Having a connection to something that’s bigger than you can seem an important part of the human condition. For centuries organised religion fulfilled this need. The places we gather to worship, pray and reflect come in all shapes and sizes but they all speak of congregation and community. In these two shots, places that people worship speak with different voices but the message is still the same. 
Muchty Church
9 by 12 Inch Framed Photographic Print £95.00
Small town churches or to use the Scots term ‘Kirk’ were and are in some cases still the cornerstone of rural communities. Like most places of worship Auchermuchty Parish Church sits by the side of the town centre, next to The Cross, a former marketplace common to towns that acted as a meeting place for local farmers.
This day the church was inaccessible. A massive snowstorm had swept across the country cutting off villages and towns . The following day was calm, cold and bright allowing people to explore the clean crisp blanket of snow that had transformed the town. No doubt congregations of all faiths across the country were spurred into action by the weather, clearing paths, checking in on the vulnerable and helping their neighbours, proving that faith is more than the structures and places we congregate. 
St Paul & St George
Single Edition 12 by 18 Inch Framed Giclee Print £350
Cities are melting pots of people and places.
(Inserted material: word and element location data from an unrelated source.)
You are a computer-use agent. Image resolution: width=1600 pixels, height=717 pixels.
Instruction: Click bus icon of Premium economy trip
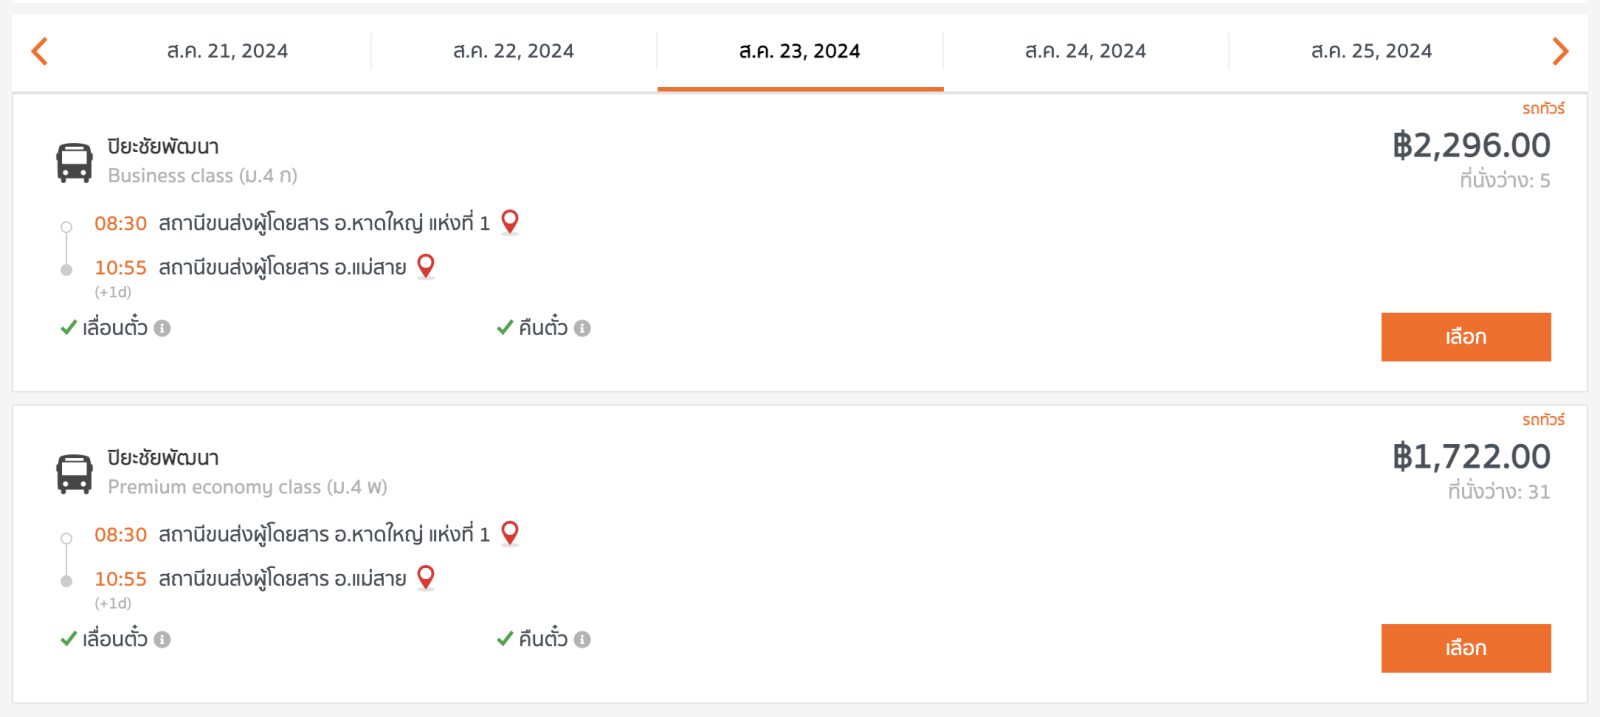point(74,474)
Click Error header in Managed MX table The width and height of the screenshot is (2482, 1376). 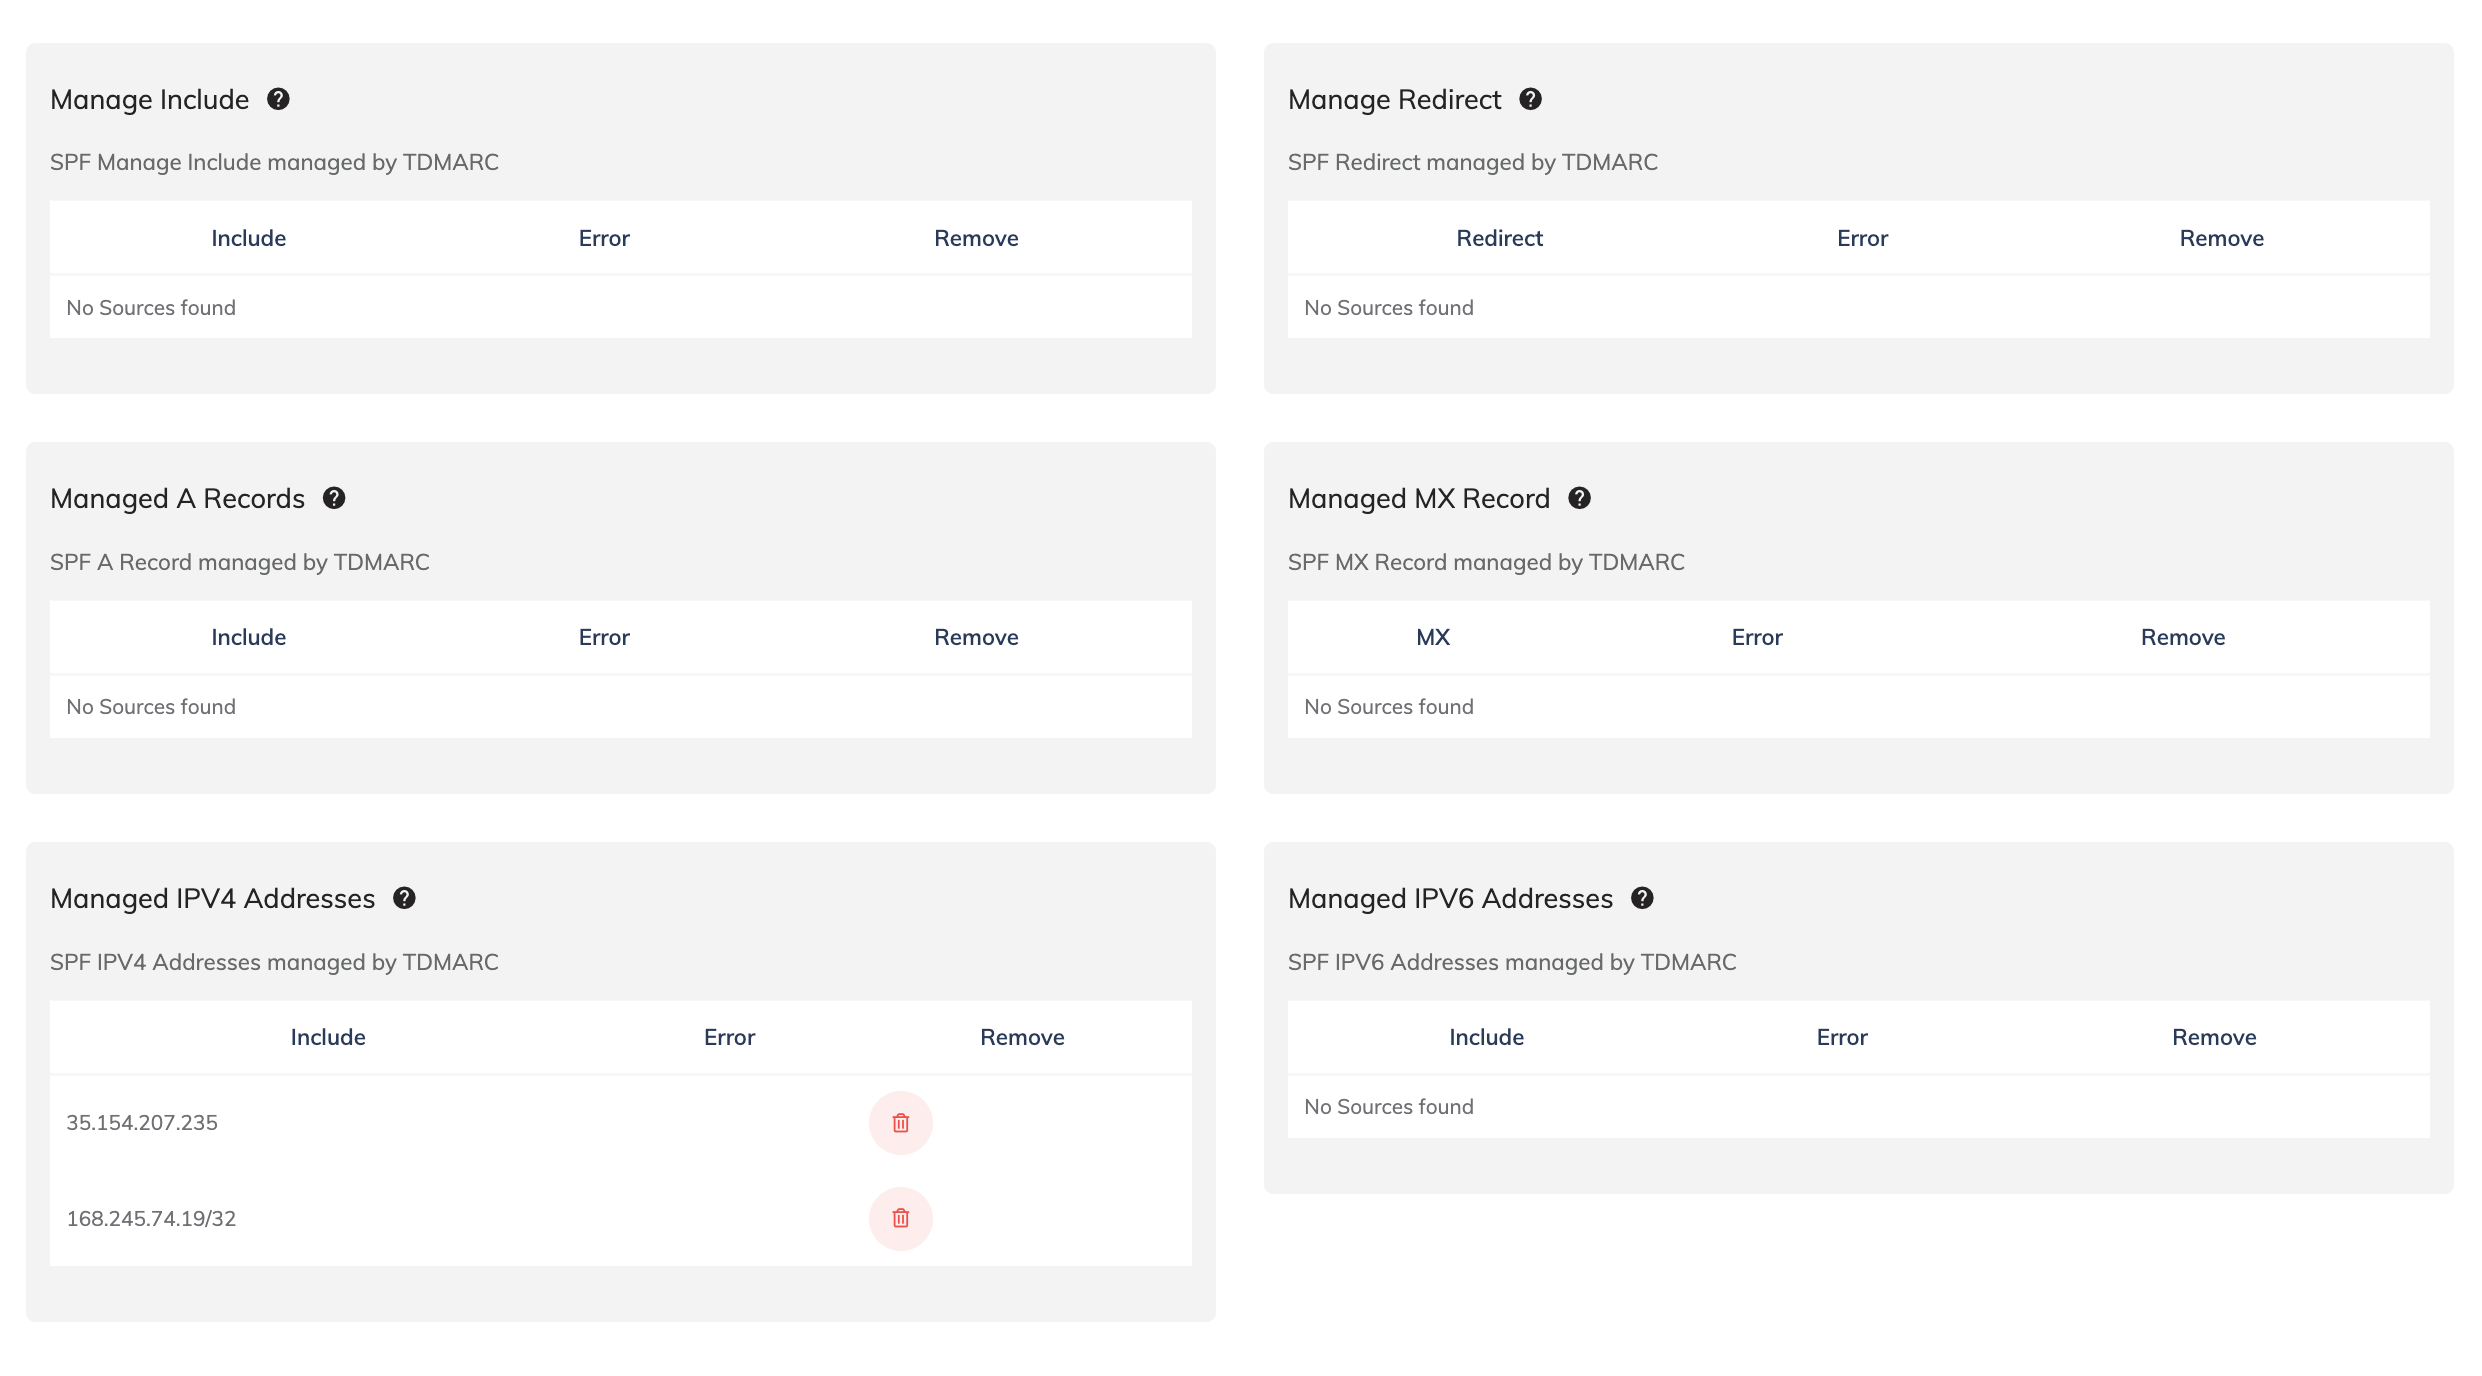click(x=1756, y=637)
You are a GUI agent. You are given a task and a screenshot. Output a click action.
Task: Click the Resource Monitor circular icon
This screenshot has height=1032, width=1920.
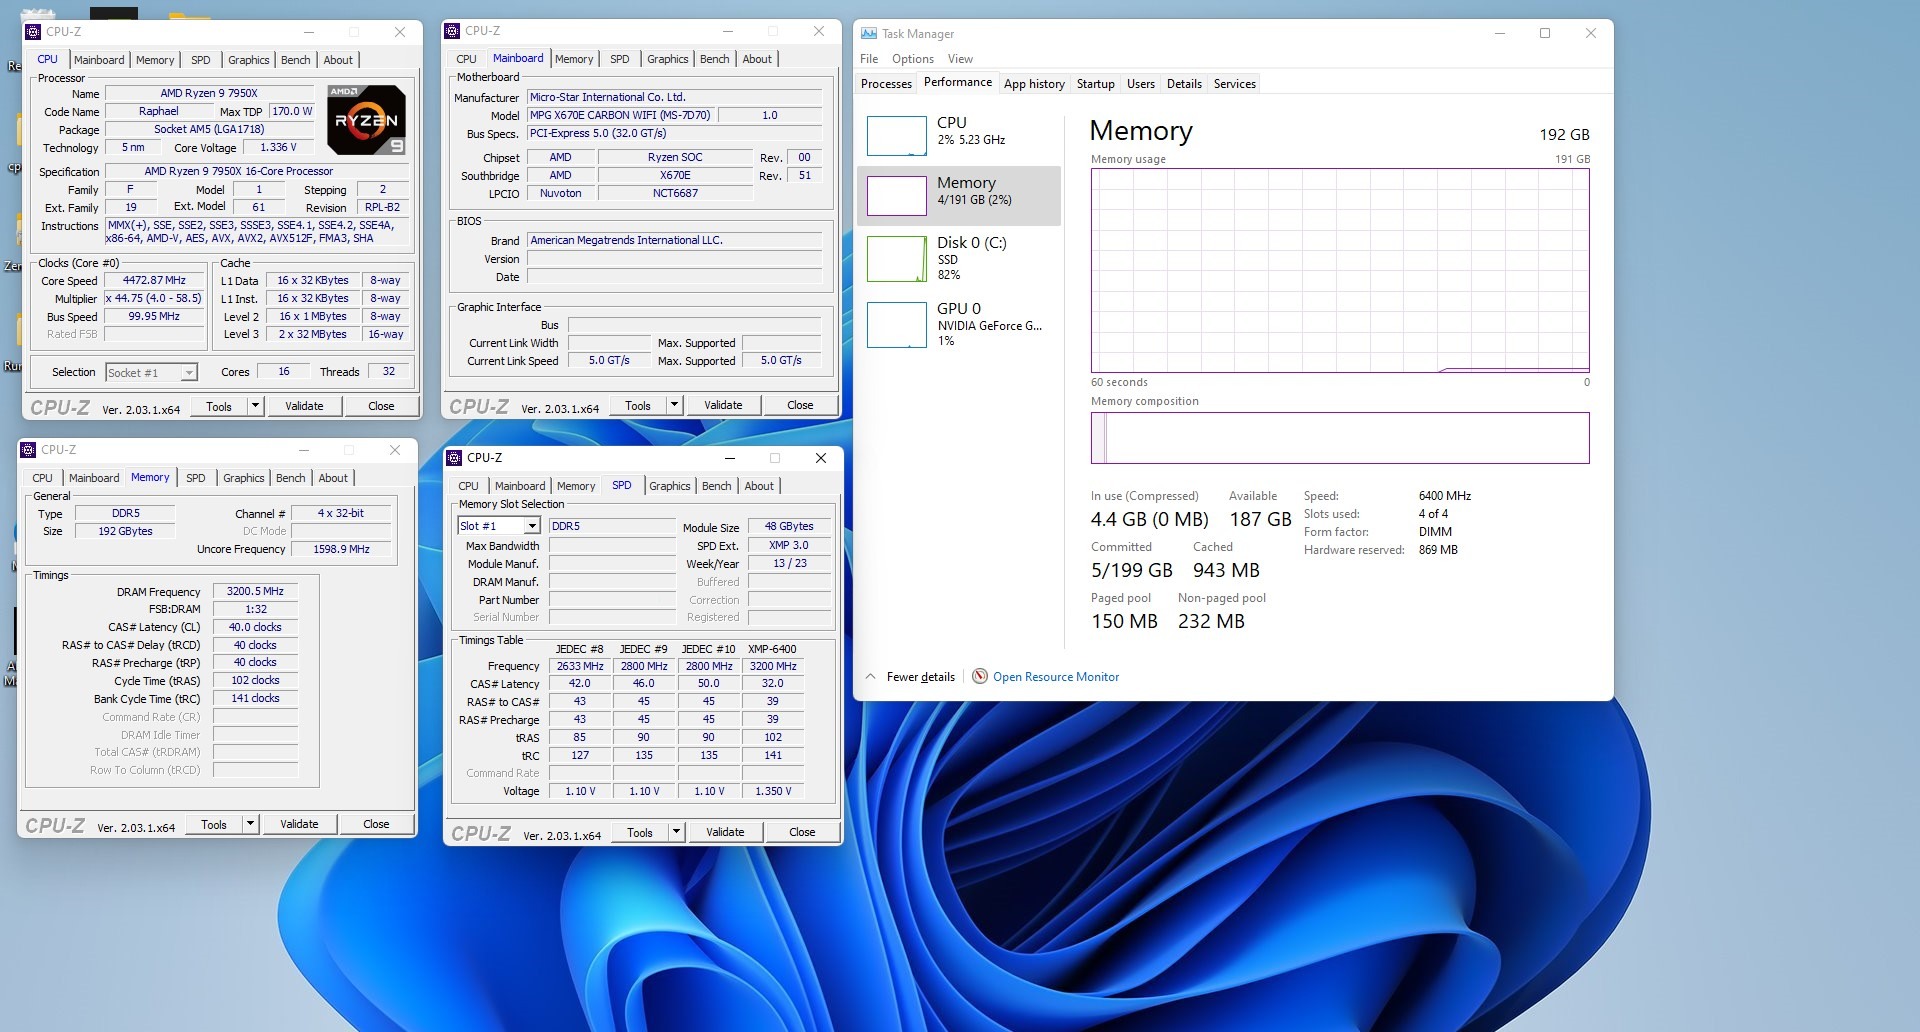980,676
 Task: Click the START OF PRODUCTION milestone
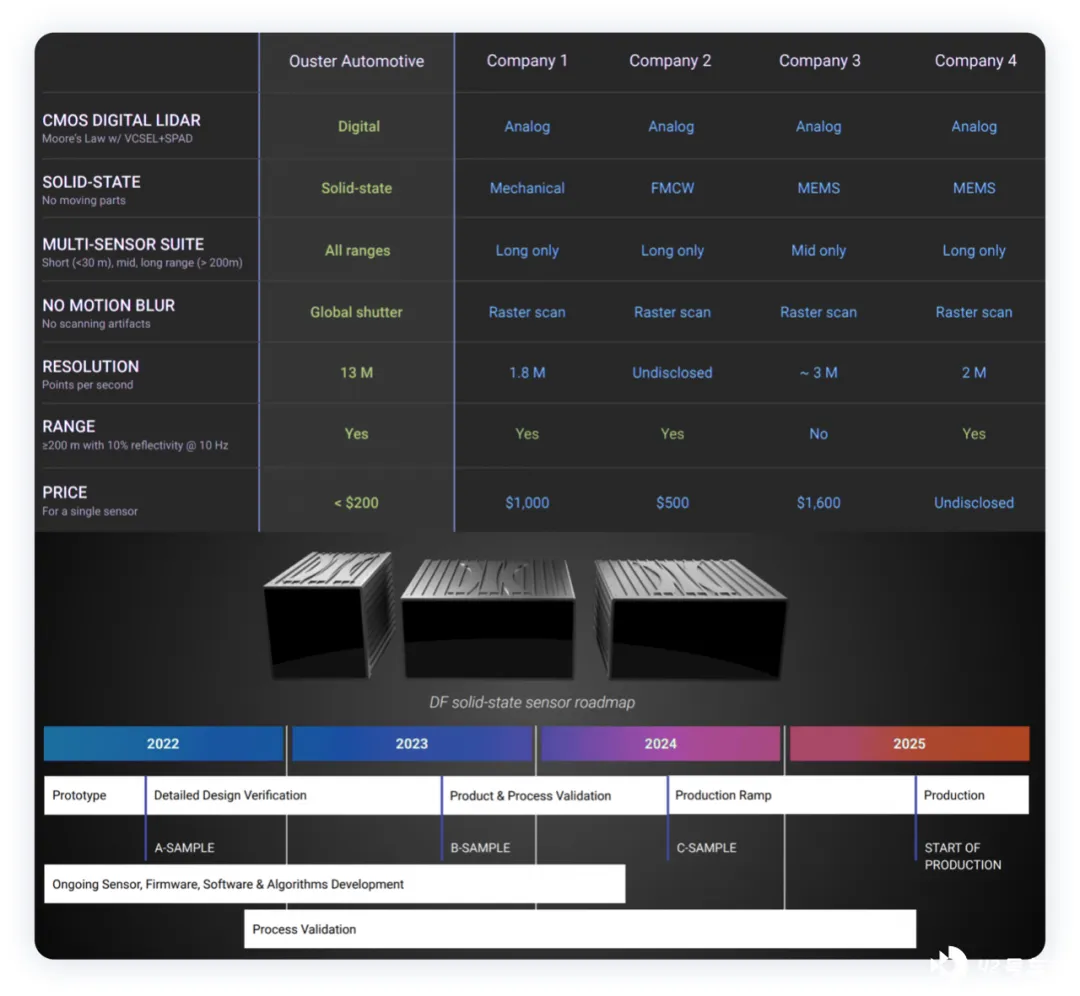(x=962, y=856)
One facet of diversity within cities like Edinburgh is religion and because of this, places of worship are everywhere.
In this image of the cacophony of city life, two of the four octagonal turrets of St Pauls and St Georges Church stand watching over the traffic and people below. The sun sets on another evening in the Edinburgh’s east end. The church here serves as a quiet refuge from the city for those seeking reflective contemplation, repentance or redemption.